Guess what? This is how people have been doing it forever. The problem is that it is hard to guarantee ordering/absence of concurrency issues and to make work with multiple writers. Eventually everything is “solved” by introducing message queues and/or redis/memcached. Nobody is keeping from going this route.

This is offensive to me and I think makes fun of everyone who has ever tried to solve hard problems and show their solutions to other people. Again, judging by your post history, you seem to “overshare” your thoughts without filtering, which results into unreadable walls of opinions, which have little technical value. If I were you, I would keep myself from calling people “pathetic” if you really want them to help you. Behavior like this is likely to stop me from looking at your posts in the future, as all I can see in them is disrespect to my time and disrespect to my work.

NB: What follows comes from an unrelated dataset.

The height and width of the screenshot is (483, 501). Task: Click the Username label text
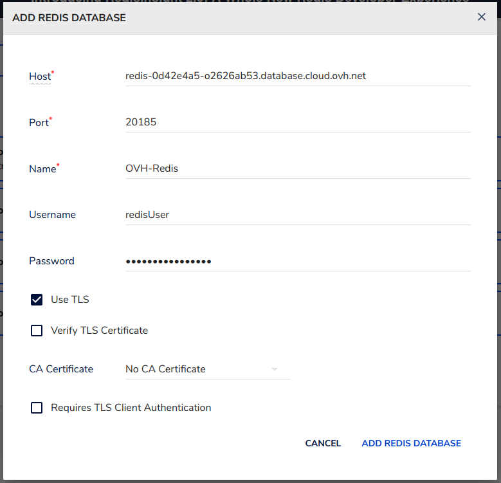pos(52,215)
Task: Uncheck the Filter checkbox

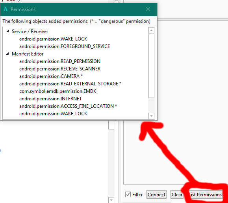Action: [128, 194]
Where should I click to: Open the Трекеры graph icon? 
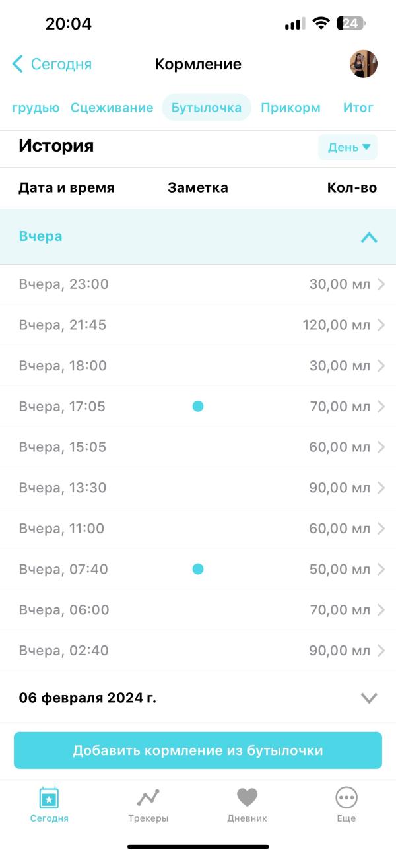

Go online, google search, watch youtube talks, oplog tailing wiki page, oplog tailing source code. Go read how Elixir/Phoenix/Derby/others do it. I read source code of similar projects often, I read how deepstream/socketstream/derby worked when I saw them on HN. How? I read the code. Read: I did my homework, instead of whining on the Internet begging others to spend their time on me. Show some work!

It is far less productive for anyone like Sashko to spend hours reading walls of criticism based on hype and opinions on twitter/hn, especially if it doesn’t provide any value. Without a question, Sashko and MDG gain a lot of prospective by reading useful posts, but taking a dump on forums in 20 threads with inflammatory titles, communicating the same point over and over again is not helpful to anyone.

See above.

I can’t believe you expect anyone to spend time thinking about your proposals if you can’t spend 2 minutes revising your post, typing in complete words and sentences and** NOT **FORMATTING your TEXT like YOU ARE on MYSPACE.

I disagree. Most successful opensource projects are driven by a lot of corporate development and strong organization without distractions on people who come and complain (see hadoop, chromium, linux kernel and python interpreter).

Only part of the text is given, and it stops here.